Another mom, Spencer Pierce, said the “furries” have bit her son through his clothes and “drooled” on him, but she hasn’t spoken to the district because he isn’t as upset as other classmates about the supposed animal-mimicking group. The behavior “needs to be abolished and not catered to,” Pierce told The Daily Beast.

Sorenson said the district saw various Facebook comments from Utah residents and tried contacting them to arrange meetings at the school. “The majority sadly are not parents from our district,” Sorenson said, “but those that are, we’ve done everything we can to reach out and help them understand the situation.”

In a private Facebook chat about the protest, the parents discussed what kids should say at the event, and revealed that the Blaze, Glenn Beck’s media company, was in touch with them.

“I’m glad this is going to go national,” wrote Eric Moutsos, a dad and former cop who once made headlines for refusing to ride at the front of a Salt Lake City gay pride parade.

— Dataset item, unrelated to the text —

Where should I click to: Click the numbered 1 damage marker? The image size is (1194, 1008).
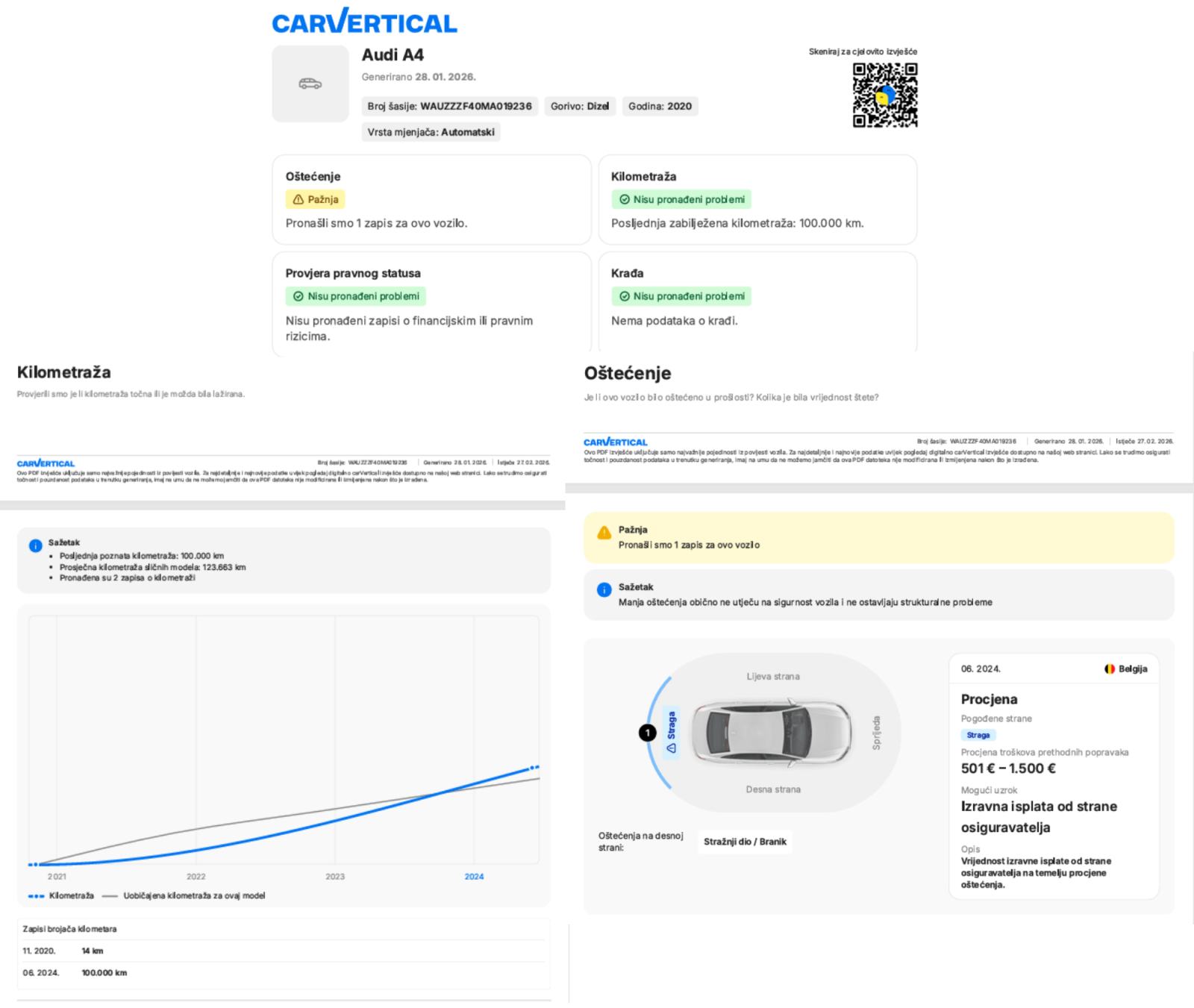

The chat also included Bartholomew’s wife Cari, who is running for the Utah State Board of Education and has decried the “hard left educational turn” in the state.

One parent of a student organizer insisted that her daughter single-handedly planned the protest and a petition that collected over 1,000 signatures. “If you are hearing otherwise, YOU ARE BEING LIED TO. #LIVE NOT BY LIES.”

Some messages, however, seemed to indicate the parents shaped the kids’ protest posters.

“The kids really want to hammer this home,” the woman wrote in an earlier message. “WE HAVE TO CHANGE OUR POSTERS. The message needs to be: I will not comply. Compelled speech is not free speech. Live not by lies.”

Pledger, in her own message, advised parents to tell their kids to remain calm and not engage in teasing or bullying. “THE OPPOSITION SIDE WANTS OUTRAGE!” she wrote.

Kendalyn, the 13-year-old behind the protest, called into a conservative podcast this week where Adam Bartholomew was also featured as a guest.

Her little brother alerted her to Pledger’s Facebook post, she said, and along with her parents, she launched a petition against furries and circulated it at school.

Bartholomew and the hosts called the young culture warrior a hero during the conversation, where Kendalyn described the furry fandom a “sexual fetish” and spoke out against the transgender movement.

“I feel like if it was the furries or LGBTQIA-plus-plus-plus whatever community, if it was them doing this walkout and this protest … the school would have their back 100%,” Kendalyn said.

“But since it’s us and since it’s the conservatives and all these students are going against them, they don’t like it because now we are bringing all their secrets to light.”